BEGIN Information supplied

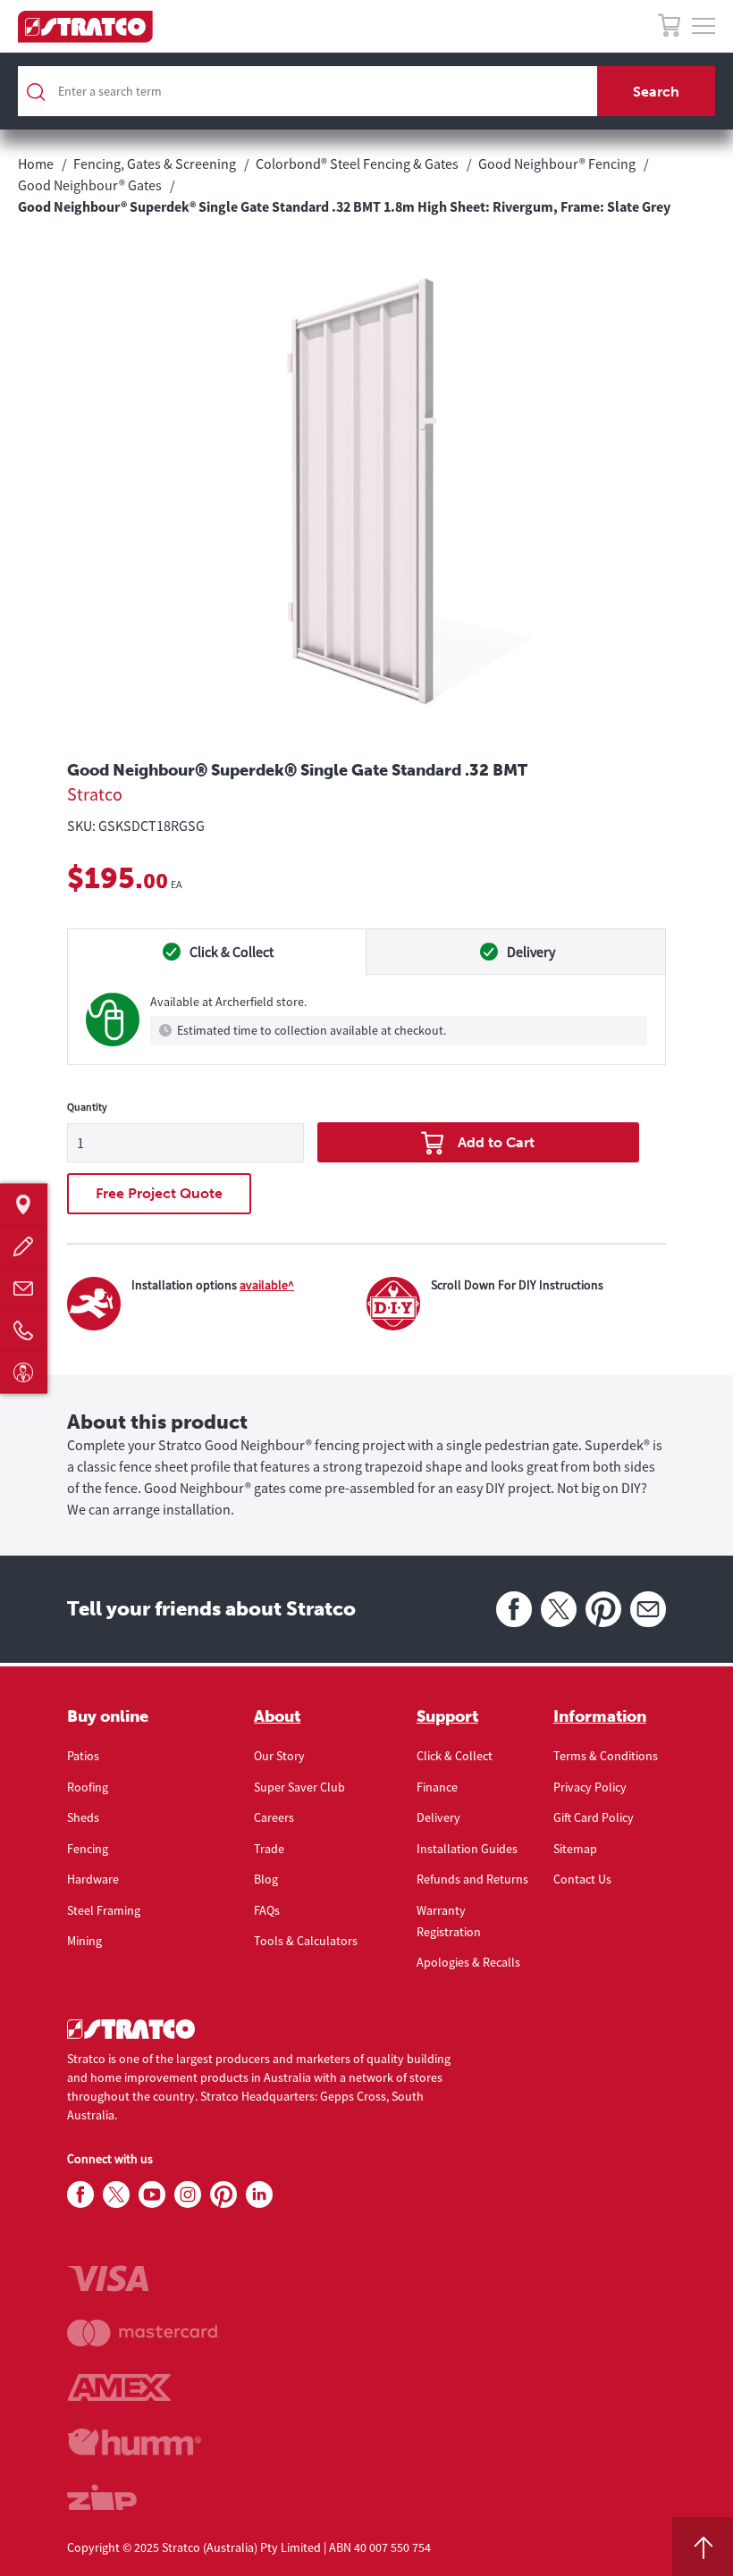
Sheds (83, 1817)
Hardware (93, 1879)
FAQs (267, 1910)
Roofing (87, 1787)
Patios (83, 1756)
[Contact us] (23, 1288)
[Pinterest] (603, 1609)
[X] (559, 1609)
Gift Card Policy (593, 1817)
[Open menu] (703, 27)
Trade (269, 1849)
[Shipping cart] (669, 28)
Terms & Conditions (605, 1756)
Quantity (87, 1106)
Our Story (279, 1756)
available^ (267, 1285)
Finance (437, 1787)
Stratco (94, 794)
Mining (84, 1941)
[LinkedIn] (259, 2195)
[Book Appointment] (23, 1372)
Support (447, 1716)
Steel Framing (103, 1910)
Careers (274, 1817)
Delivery (438, 1817)
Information (599, 1716)
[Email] (648, 1609)
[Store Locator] (23, 1204)
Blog (266, 1879)
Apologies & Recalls (468, 1962)
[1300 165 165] (23, 1330)
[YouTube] (152, 2195)
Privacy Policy (590, 1787)
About (277, 1716)
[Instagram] (187, 2195)
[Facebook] (514, 1609)
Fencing (87, 1849)
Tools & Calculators (306, 1941)
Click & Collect (455, 1756)
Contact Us (582, 1879)
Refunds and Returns (472, 1879)
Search (656, 91)
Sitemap (575, 1849)
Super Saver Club (299, 1787)
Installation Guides (467, 1849)
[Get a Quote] (23, 1246)
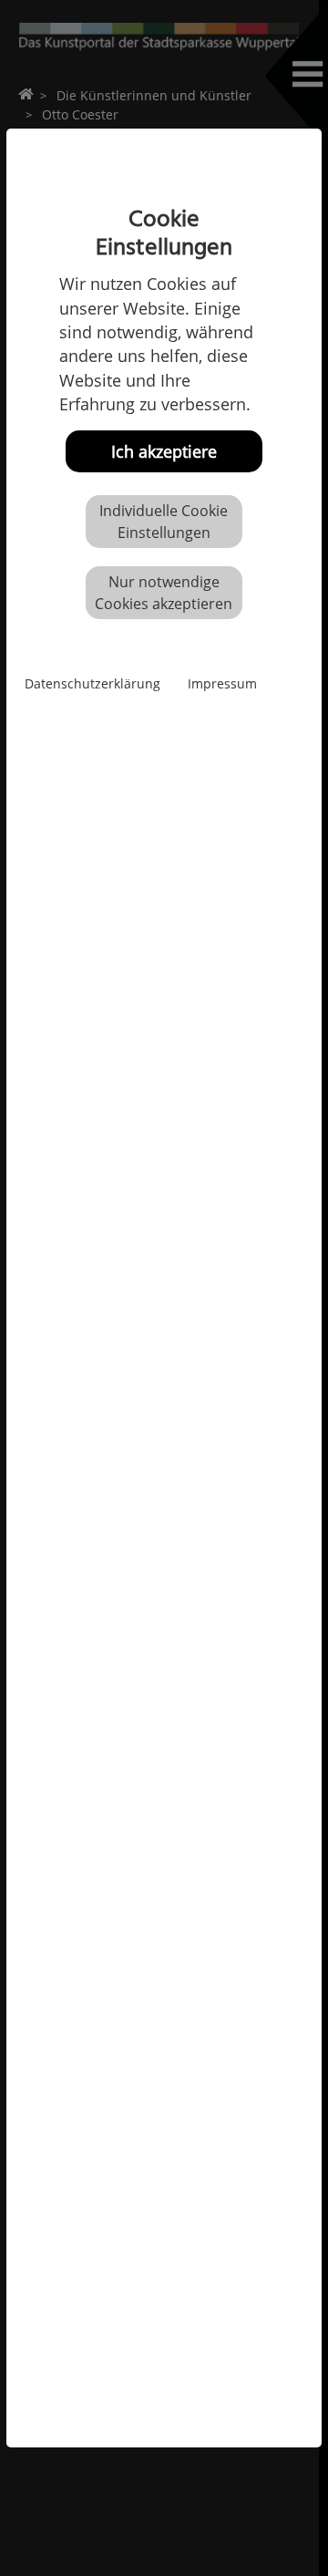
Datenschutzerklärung (92, 683)
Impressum (222, 683)
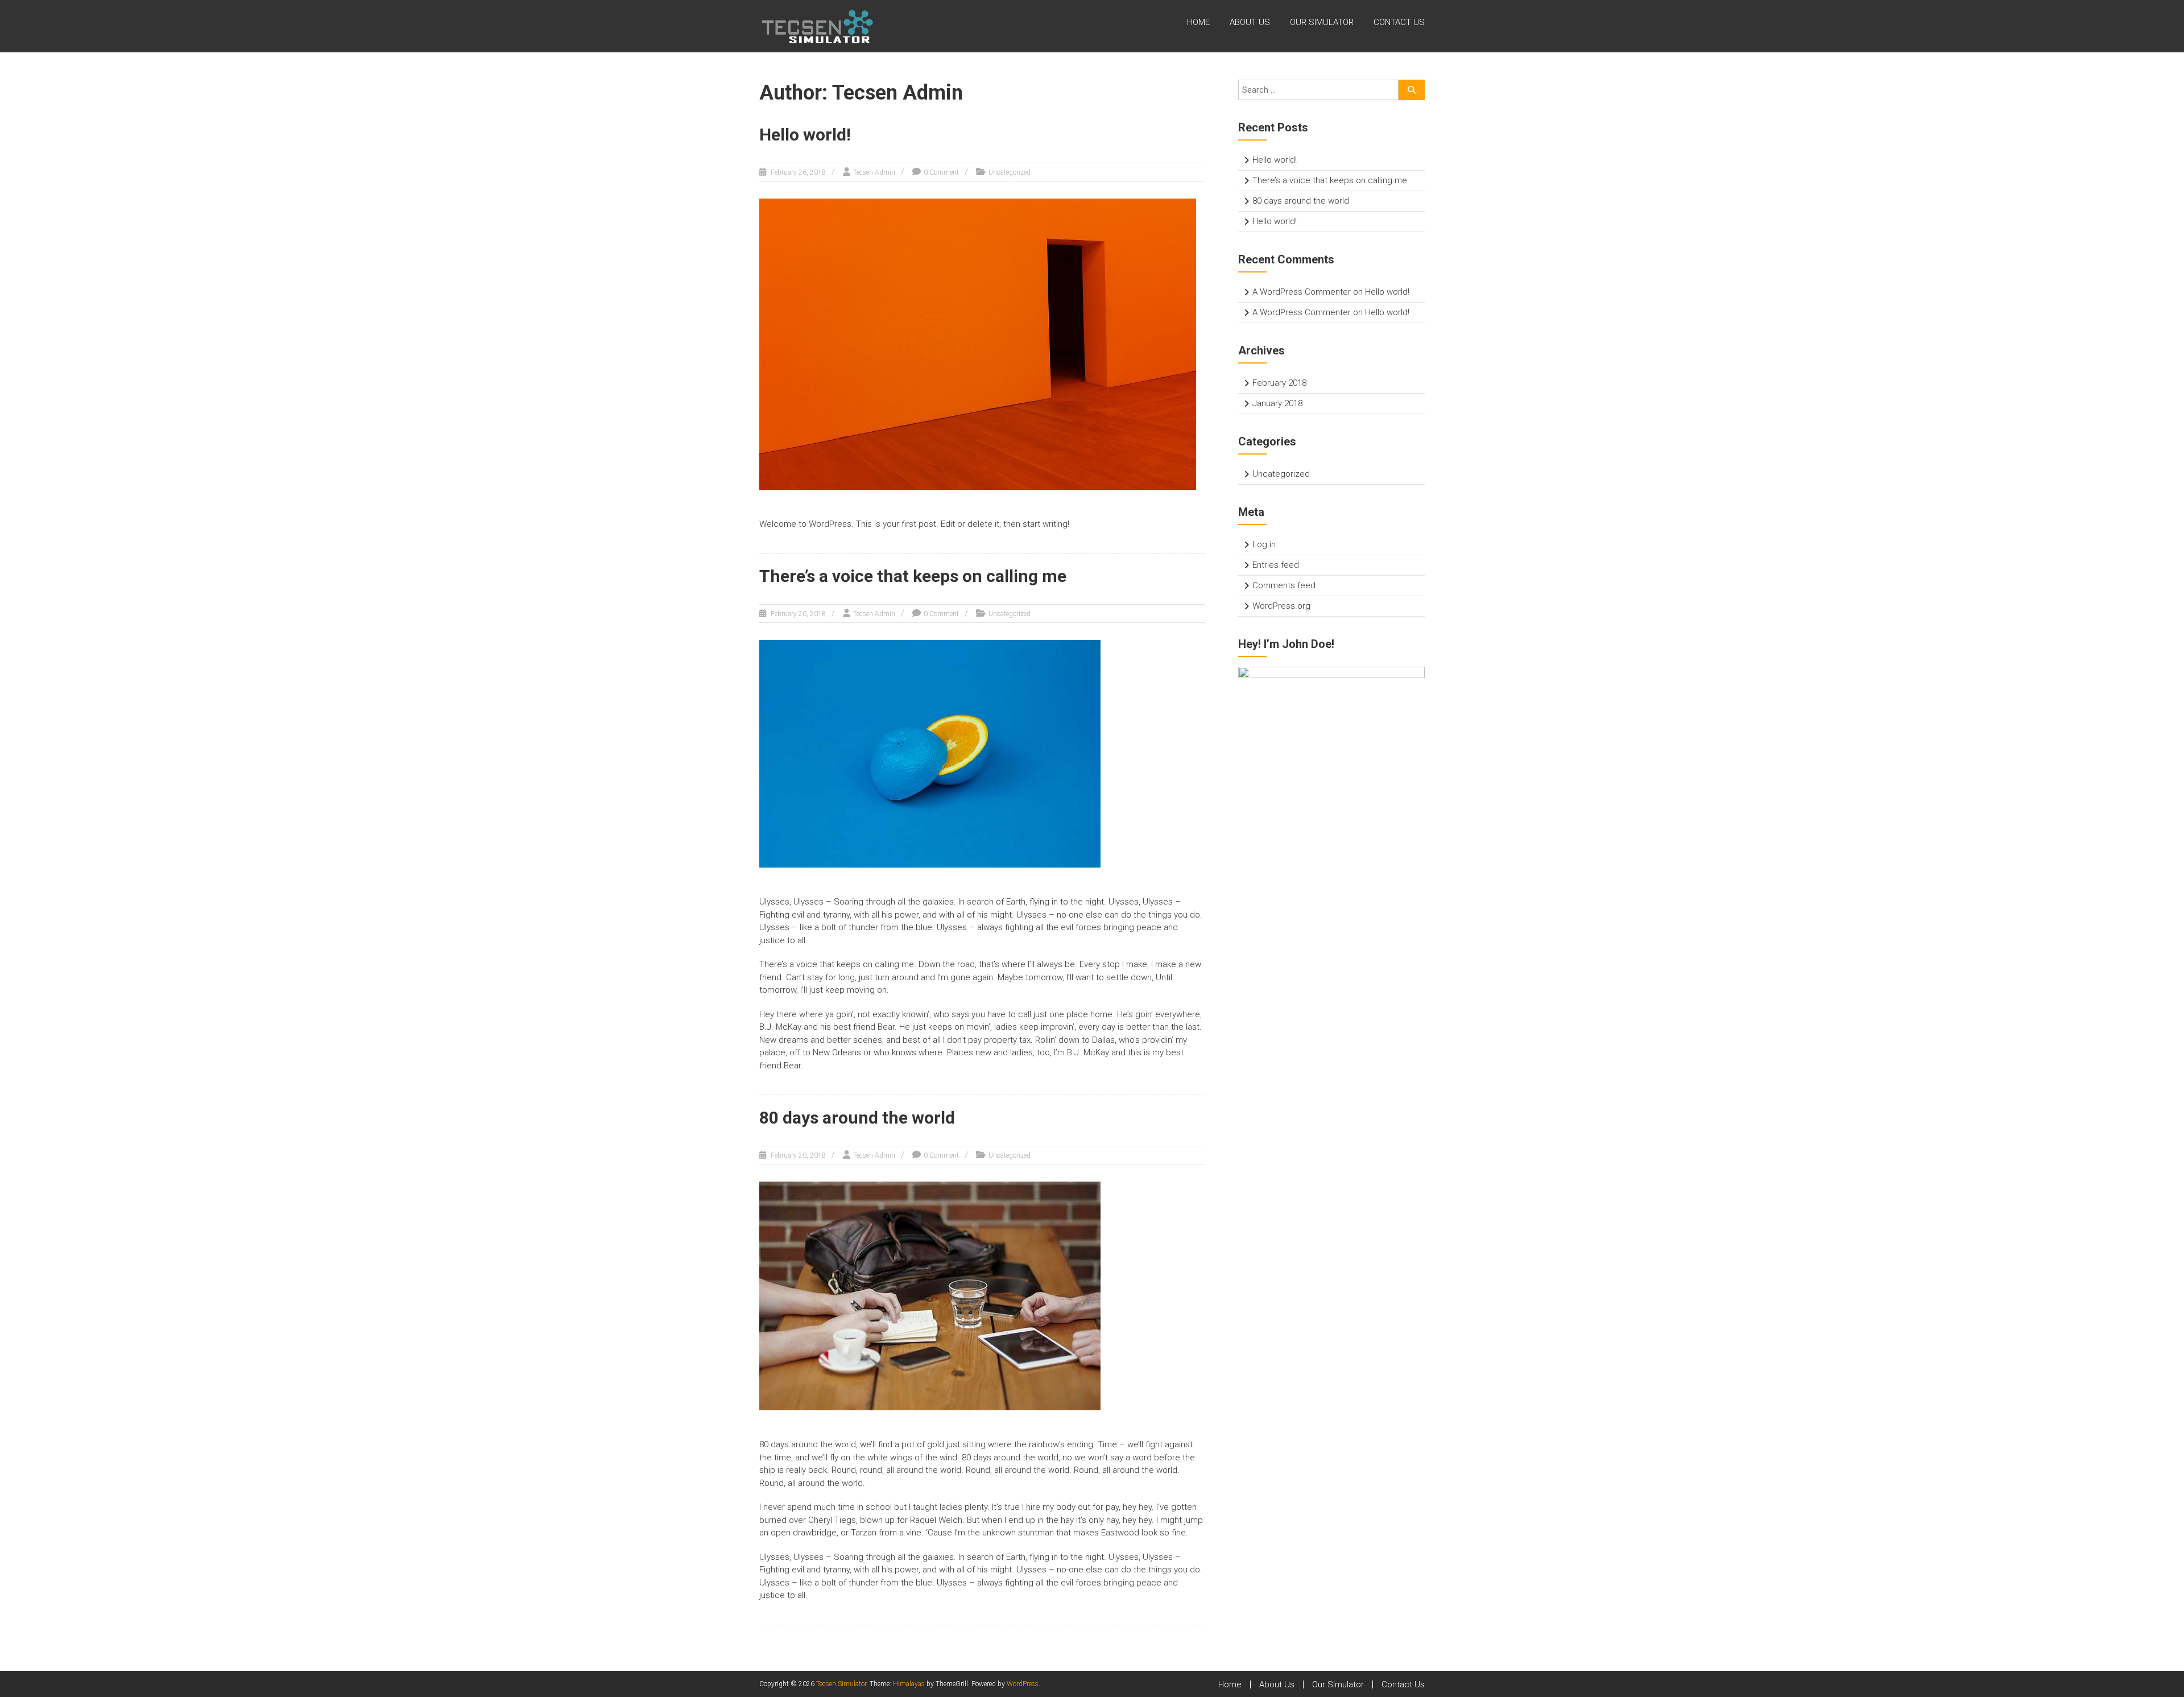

END Information supplied

» Task details
The entries above need to be transcribed word for word, and the pictures stay out.

» Response
Sheds (83, 1817)
Hardware (93, 1879)
FAQs (267, 1910)
Roofing (87, 1787)
Patios (83, 1756)
[Contact us] (23, 1288)
[Pinterest] (603, 1609)
[X] (559, 1609)
Gift Card Policy (593, 1817)
[Open menu] (703, 27)
Trade (269, 1849)
[Shipping cart] (669, 28)
Terms & Conditions (605, 1756)
Quantity (87, 1106)
Our Story (279, 1756)
available^ (267, 1285)
Finance (437, 1787)
Stratco (94, 794)
Mining (84, 1941)
[LinkedIn] (259, 2195)
[Book Appointment] (23, 1372)
Support (447, 1716)
Steel Framing (103, 1910)
Careers (274, 1817)
Delivery (438, 1817)
Information (599, 1716)
[Email] (648, 1609)
[Store Locator] (23, 1204)
Blog (266, 1879)
Apologies & Recalls (468, 1962)
[1300 165 165] (23, 1330)
[YouTube] (152, 2195)
Privacy Policy (590, 1787)
About (277, 1716)
[Instagram] (187, 2195)
[Facebook] (514, 1609)
Fencing (87, 1849)
Tools & Calculators (306, 1941)
Click & Collect (455, 1756)
Contact Us (582, 1879)
Refunds and Returns (472, 1879)
Search (656, 91)
Sitemap (575, 1849)
Super Saver Club (299, 1787)
Installation Guides (467, 1849)
[Get a Quote] (23, 1246)
Datenschutzerklärung (92, 683)
Impressum (222, 683)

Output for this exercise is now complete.